I can find faults in any of them, but mostly hate working with Redhat/CentOS/Fedora. Strongly prefer Debian over Ubuntu, and I strongly prefer Gentoo over Arch. SUSE is an unknown, not sure about that one.
In highschool, I got a desktop from a yard sale (Pentium I) and got an HDD from goodwill, all for $10, just to install FreeBSD. It was awesome. I think I still have the desktop somewhere in storage.
If you don't mind me asking, what's the issue with Fedora? It doesn't have really old packages like RedHat or CentOS. And things are voted on by the community (yes RedHat has made proposals, but a lot of them fail).
I mostly agree with you, on RHEL and CentOS tho and on Debian.
From memory it has a different layout in /etc, /use, and /opt that kept tripping me up.
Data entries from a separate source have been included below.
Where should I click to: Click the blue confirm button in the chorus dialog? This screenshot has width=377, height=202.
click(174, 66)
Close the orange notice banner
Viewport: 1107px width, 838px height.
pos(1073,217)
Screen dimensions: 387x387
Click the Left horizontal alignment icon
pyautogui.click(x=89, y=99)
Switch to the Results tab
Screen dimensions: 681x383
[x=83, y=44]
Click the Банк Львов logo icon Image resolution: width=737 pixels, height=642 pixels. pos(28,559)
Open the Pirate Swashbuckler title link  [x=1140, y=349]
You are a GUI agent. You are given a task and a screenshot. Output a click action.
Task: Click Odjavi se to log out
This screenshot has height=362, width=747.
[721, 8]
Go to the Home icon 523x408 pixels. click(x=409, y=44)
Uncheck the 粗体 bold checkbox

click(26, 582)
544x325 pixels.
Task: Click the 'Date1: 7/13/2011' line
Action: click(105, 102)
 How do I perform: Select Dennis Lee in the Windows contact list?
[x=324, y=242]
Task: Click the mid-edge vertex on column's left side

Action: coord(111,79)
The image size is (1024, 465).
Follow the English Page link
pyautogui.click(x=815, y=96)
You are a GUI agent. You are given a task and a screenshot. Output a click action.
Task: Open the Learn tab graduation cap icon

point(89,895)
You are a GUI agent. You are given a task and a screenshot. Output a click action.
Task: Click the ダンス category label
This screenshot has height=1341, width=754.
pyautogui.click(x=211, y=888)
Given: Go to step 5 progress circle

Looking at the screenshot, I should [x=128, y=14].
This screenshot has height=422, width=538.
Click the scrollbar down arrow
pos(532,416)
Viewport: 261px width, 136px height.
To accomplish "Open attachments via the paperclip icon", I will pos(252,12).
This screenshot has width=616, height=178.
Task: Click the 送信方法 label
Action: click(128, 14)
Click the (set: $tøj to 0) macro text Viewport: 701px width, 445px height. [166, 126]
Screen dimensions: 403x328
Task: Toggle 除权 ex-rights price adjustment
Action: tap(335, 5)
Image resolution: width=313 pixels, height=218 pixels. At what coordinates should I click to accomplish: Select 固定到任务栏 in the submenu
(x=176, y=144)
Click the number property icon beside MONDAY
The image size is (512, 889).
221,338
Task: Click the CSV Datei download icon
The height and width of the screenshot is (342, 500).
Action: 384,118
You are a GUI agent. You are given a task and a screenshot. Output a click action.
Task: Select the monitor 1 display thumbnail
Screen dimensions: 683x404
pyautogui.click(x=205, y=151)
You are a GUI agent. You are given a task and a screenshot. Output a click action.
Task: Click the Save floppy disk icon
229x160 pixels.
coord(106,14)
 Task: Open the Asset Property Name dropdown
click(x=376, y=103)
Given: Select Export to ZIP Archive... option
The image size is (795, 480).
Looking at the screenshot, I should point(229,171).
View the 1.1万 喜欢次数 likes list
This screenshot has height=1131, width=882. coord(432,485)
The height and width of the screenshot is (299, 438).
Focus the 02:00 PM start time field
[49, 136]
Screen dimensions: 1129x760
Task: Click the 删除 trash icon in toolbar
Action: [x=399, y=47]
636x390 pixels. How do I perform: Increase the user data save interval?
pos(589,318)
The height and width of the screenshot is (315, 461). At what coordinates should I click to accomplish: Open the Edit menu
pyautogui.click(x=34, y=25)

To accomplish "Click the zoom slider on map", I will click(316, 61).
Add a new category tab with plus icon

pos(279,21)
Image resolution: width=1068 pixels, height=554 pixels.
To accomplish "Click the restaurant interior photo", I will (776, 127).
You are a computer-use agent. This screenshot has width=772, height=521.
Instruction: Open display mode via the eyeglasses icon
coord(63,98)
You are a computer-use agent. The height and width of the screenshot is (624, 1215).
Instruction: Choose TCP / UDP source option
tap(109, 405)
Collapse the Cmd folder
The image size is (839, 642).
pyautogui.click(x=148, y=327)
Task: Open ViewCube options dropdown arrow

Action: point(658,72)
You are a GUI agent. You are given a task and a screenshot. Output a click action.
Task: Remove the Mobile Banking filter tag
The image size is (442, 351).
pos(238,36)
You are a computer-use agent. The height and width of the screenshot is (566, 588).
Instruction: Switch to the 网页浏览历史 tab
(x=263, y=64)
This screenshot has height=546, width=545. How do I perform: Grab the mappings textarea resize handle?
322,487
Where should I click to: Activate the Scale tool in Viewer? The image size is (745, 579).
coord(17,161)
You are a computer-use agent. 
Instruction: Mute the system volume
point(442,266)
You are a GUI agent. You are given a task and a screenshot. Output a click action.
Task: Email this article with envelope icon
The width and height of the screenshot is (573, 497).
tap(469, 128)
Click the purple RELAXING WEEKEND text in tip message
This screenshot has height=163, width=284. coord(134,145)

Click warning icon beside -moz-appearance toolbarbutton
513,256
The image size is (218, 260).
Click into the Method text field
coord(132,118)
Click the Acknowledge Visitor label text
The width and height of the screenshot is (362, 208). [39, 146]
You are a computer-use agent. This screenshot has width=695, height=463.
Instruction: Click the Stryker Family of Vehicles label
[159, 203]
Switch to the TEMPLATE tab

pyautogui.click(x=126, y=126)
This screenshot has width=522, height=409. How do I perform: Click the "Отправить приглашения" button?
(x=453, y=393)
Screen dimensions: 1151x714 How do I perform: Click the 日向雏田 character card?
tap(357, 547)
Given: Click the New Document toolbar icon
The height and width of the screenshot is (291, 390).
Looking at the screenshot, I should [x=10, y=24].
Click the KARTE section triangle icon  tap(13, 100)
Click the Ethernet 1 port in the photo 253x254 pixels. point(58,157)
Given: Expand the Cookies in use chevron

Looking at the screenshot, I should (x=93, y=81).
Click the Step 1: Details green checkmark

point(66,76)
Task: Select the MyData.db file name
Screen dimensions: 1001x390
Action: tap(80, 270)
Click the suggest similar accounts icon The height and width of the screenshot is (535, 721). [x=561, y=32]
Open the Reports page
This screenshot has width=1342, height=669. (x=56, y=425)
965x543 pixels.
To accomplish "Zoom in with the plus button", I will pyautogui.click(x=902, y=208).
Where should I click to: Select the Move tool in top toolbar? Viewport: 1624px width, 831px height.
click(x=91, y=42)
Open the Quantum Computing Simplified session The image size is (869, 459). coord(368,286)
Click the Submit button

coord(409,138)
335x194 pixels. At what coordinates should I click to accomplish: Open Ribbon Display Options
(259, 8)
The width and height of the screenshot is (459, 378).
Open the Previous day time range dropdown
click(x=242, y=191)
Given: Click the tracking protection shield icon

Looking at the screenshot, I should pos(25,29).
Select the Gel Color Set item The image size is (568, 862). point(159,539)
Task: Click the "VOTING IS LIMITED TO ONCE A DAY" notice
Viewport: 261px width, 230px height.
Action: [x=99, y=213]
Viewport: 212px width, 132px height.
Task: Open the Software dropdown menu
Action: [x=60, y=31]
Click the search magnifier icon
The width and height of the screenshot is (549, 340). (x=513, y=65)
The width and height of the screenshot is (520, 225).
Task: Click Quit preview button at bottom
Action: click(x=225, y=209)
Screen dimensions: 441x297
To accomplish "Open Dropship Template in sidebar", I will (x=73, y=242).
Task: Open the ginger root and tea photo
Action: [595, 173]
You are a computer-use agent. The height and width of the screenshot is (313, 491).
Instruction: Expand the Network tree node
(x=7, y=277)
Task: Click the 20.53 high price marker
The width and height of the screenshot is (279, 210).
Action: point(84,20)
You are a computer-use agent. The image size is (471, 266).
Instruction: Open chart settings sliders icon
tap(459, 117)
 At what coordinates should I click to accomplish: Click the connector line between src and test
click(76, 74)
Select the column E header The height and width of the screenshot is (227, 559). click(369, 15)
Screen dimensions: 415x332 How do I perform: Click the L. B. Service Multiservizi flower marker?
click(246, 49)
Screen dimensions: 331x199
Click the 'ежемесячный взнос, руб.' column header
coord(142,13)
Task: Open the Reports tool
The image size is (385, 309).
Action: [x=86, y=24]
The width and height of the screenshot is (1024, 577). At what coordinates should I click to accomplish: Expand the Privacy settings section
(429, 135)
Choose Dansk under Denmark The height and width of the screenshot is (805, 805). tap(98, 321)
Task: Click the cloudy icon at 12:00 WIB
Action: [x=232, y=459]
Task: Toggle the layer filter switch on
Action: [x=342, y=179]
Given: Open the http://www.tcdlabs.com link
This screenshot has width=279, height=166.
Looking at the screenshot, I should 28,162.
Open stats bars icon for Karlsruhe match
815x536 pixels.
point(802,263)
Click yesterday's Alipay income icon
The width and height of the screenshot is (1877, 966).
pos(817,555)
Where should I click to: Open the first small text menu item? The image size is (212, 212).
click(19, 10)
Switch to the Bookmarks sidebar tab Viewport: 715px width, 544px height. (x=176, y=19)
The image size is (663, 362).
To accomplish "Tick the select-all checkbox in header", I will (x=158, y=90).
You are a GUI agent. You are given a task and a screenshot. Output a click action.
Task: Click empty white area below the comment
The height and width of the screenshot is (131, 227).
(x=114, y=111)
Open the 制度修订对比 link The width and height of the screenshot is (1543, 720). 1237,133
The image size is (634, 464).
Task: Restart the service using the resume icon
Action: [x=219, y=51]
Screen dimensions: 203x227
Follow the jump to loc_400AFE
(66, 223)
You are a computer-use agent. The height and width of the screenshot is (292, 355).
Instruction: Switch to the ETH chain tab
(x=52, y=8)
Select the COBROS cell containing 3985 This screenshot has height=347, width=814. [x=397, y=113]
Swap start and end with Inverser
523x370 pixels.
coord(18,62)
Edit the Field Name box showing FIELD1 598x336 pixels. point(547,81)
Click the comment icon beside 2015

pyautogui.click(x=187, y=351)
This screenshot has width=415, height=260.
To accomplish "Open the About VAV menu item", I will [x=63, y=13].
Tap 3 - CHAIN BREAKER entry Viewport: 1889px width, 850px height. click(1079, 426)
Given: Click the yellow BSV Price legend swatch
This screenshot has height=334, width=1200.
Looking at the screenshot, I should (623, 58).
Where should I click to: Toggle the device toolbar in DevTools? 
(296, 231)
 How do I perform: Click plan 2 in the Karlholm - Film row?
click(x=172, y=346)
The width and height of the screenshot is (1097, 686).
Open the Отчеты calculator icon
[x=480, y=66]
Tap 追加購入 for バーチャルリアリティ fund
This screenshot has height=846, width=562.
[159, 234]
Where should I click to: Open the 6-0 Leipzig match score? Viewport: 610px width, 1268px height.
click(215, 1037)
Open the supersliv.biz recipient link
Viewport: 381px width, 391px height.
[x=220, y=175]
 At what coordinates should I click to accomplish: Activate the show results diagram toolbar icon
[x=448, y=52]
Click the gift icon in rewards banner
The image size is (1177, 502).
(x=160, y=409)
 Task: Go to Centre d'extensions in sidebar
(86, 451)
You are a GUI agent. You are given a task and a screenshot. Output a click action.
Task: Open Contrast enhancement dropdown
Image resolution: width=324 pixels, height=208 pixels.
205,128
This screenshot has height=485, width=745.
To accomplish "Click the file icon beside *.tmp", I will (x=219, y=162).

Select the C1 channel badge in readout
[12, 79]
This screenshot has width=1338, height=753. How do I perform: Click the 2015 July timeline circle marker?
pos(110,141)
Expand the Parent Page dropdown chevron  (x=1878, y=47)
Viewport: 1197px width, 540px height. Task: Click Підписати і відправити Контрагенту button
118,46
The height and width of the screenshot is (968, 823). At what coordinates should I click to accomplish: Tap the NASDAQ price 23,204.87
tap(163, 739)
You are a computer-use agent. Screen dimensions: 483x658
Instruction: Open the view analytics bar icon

Simple things seemed harder. I do a fair amount in older versions of Java that caused problems. It's been a while though, so things have likely changed.
Oh yeah, I somehow blocked that from my memory. I ran into that too. Iirc they mostly fixed it but I think Java is still different, which is weird to be honest.
I have a bit of a fear of SLES, purely due to Puredisk using them as their base back in the day (before they were swallowed by Symantec/Veritas/Broadcom/whatever). The amount of time I spent in YaST2 and losing data, again and again, made me genuinely never want to investigate any issues.